Generating alpha is so tough that academics question whether it exists in today's market. Many strategies that claim to generate alpha may be just Russian roulette in disguise.

You might, for instance, create what looks like alpha by selling put options that are far out of the money. This means you guarantee that you will buy a given stock at, say, $40 a share. If the stock is trading right now at $70 a share, selling these put options to people who want to put a limit on any potential losses might seem a safe bet. You could go for years making a lush profit from peddling your options — right up until the day the stock falls to $30, the option holders exercise their right to sell the stock to you at $40 a pop, and you lose a fortune. Traders call this picking up nickels in front of a steamroller. You do great until the instant you get crushed.

Of course, not all alpha strategies are doomed to fail. In the best case, you get a piece of a clever strategy designed to exploit tiny anomalies in the market.

But in the worst case, you're buying into a blowhard who's convinced he can see further ahead than other people. This confidence is often not justified. You may recall the implosion of the hedge fund Amaranth this past September after it made a series of disastrous bets on natural gas prices. Or you may remember the blow-up of Long-Term Capital Management back in 1998 after a couple of the Nobel Prizeâ??winning economists on its board of directors failed to get their equations in order. That's what happens when you get caught with your alpha down.

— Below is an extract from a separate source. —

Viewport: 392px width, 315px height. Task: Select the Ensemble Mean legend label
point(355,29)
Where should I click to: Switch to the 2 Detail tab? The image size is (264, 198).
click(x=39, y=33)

If someone's pitching you on an alphagenerating strategy, ask him how much of his own money he has invested in it. (The only right answer is, “All of it.”) Ask him how much borrowed money is involved. (If he's leveraging your capital by borrowing more than twice the same amount, especially if he's making unhedged bets on the direction of the market, you should be aware that you're taking on a heap of risk.) Then ask him to explain how his alpha-generating strategy works.

If you don't like what you hear, let me suggest that you use today's final vocabulary word: Goodbye.